▶ [DATASET EXCERPTS]:
##########
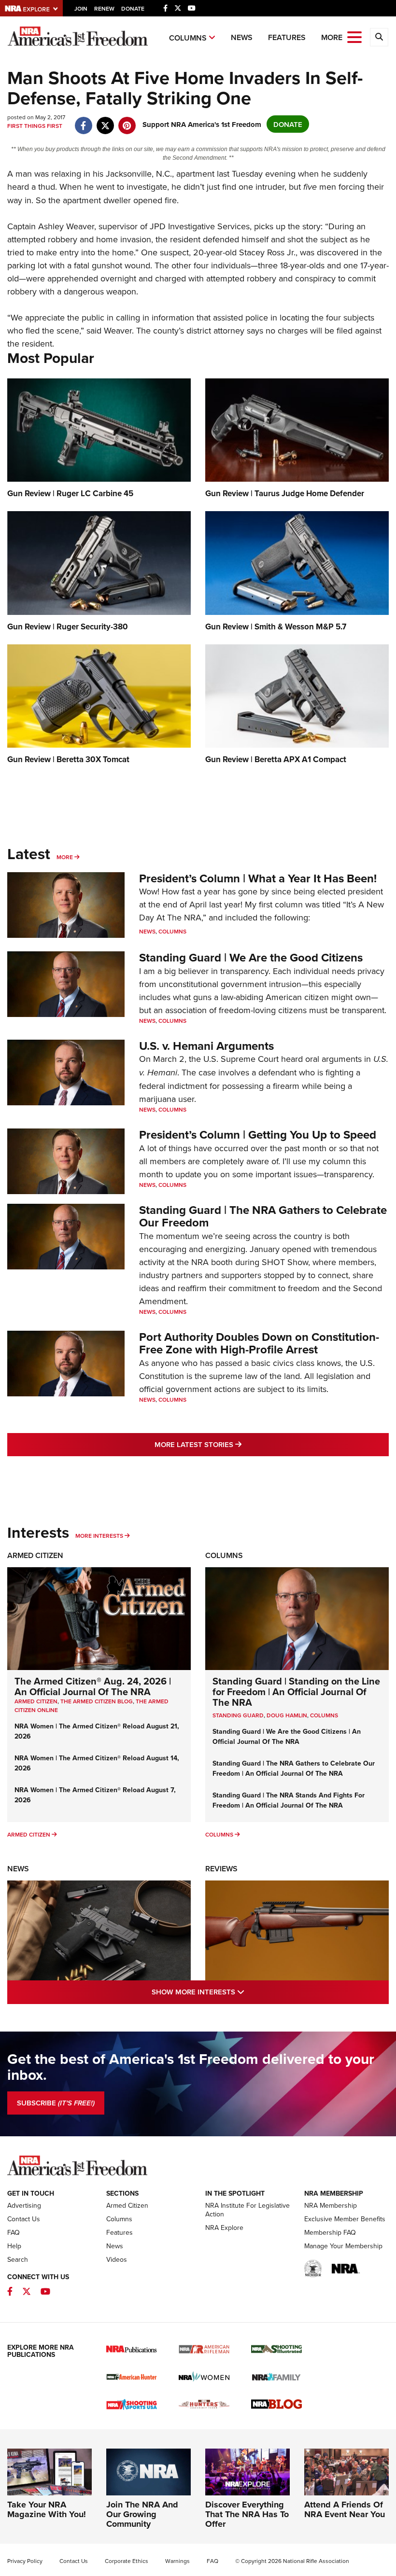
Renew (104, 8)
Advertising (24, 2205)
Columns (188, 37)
##########
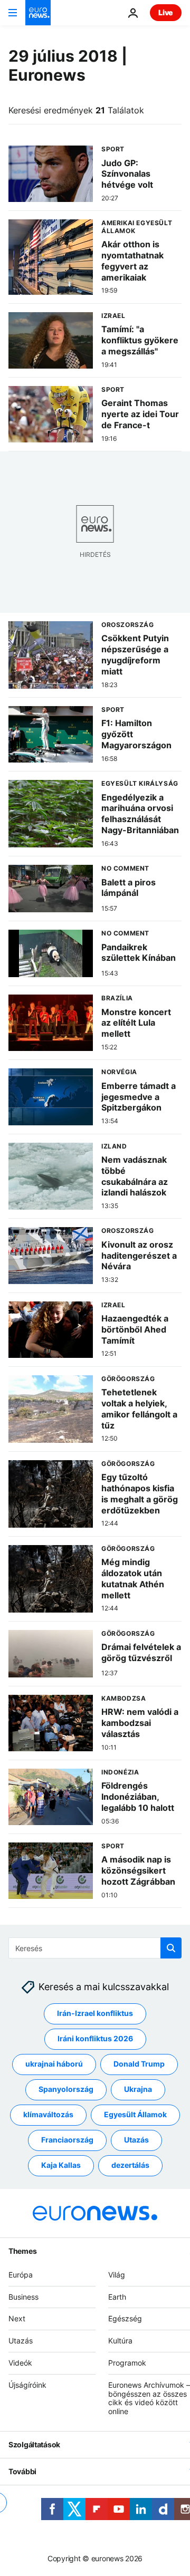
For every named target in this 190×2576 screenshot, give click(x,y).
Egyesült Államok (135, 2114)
##########
▶ [WHAT THE EXERCISE ASKS]: Everything above from the line containing "For every named" down to the line containing "Egyesült Államok (135, 2114)" is to be transcribed exactly, with both of those lines included and nothing else added.

▶ [RESULT]:
For every named target in this 190×2576 screenshot, give click(x,y).
Egyesült Államok (135, 2114)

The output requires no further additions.